Are You Sure it Doesn't Say Arashi?

Disclaimer: I do not own Naruto.

Note: It always drives me crazy when I come across a fic that calls the Yondaime 'Arashi' and since we only actually found out his real name was Minato a year ago – if that – it's everywhere. I guess people had to call him SOMETHING, though. Stupid illegible handwriting…Maybe 'Arashi' and 'Minato' look more similar in Japanese than in English?

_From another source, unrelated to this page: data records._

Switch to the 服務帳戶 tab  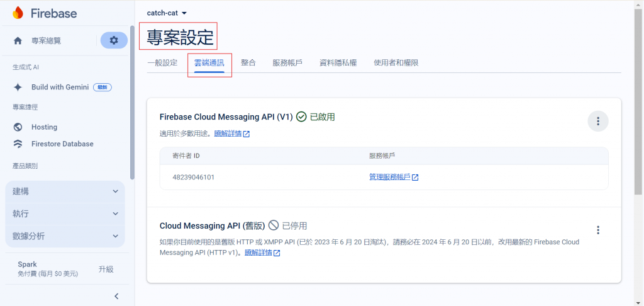287,63
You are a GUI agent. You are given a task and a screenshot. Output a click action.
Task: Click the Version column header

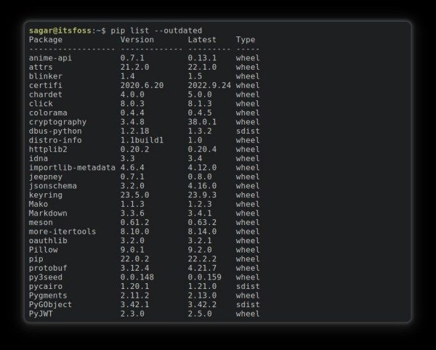(137, 39)
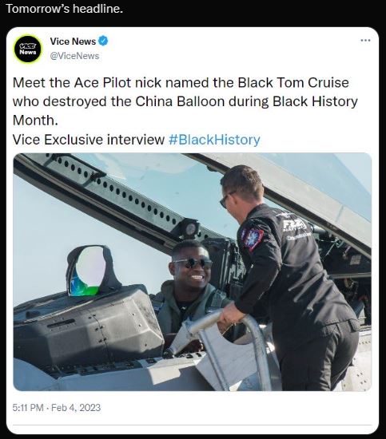
Task: Click the blue verified badge
Action: (103, 42)
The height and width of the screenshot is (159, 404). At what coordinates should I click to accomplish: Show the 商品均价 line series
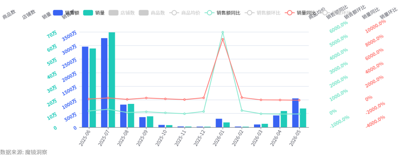click(185, 13)
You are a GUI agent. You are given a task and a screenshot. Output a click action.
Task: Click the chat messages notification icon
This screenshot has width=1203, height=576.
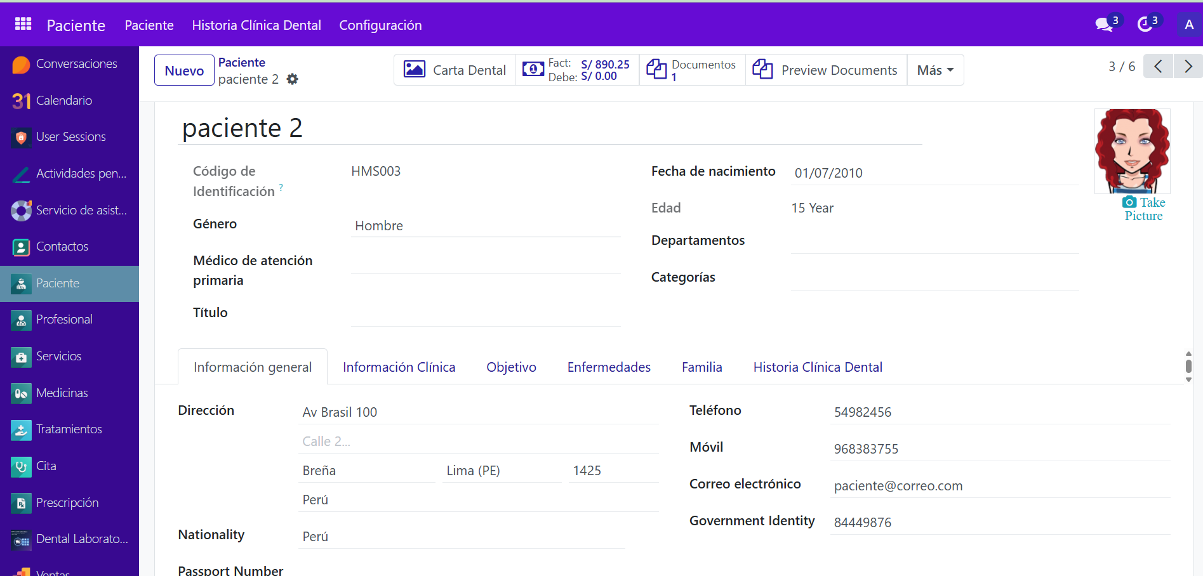pos(1103,24)
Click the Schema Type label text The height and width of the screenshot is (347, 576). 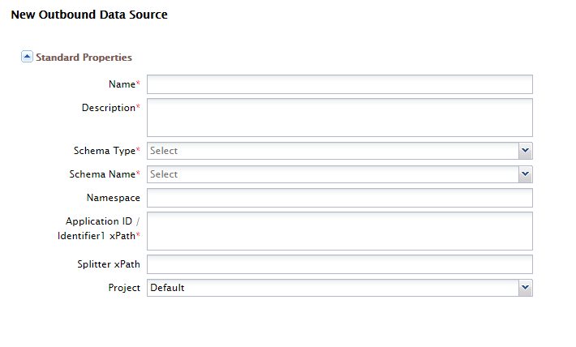(103, 151)
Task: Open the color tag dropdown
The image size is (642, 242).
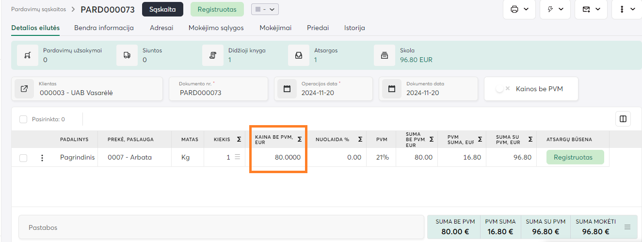Action: 265,9
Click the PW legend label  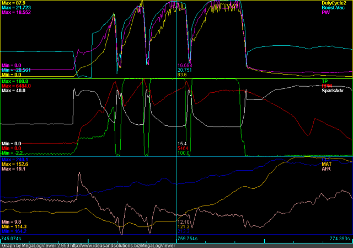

15-year-old Namikaze Minato rubbed his forehead irritably as he tried to force away his pounding headache by sheer force of will. "I am so hung over…" he groaned.

"As well you should be," his unsympathetic instructor, Jiraiya of the Sannin, remarked. "I've never seen anyone knock down shots that fast other than Tsunade-Hime."

"How much did I have to drink, anyway?" Minato asked, paling a bit at the thought of last night's apparent drinking binge being comparable to anything Tsunade might get up to.

Jiraiya just shook his head. "In the interest of ever being allowed to be alone with a child ever again, I'm not going to answer that."

"I never drink," Minato stated matter-of-factly. "Why was last night an exception? Did I need to drag you out of a gay bar again and need to rid myself of the memories?"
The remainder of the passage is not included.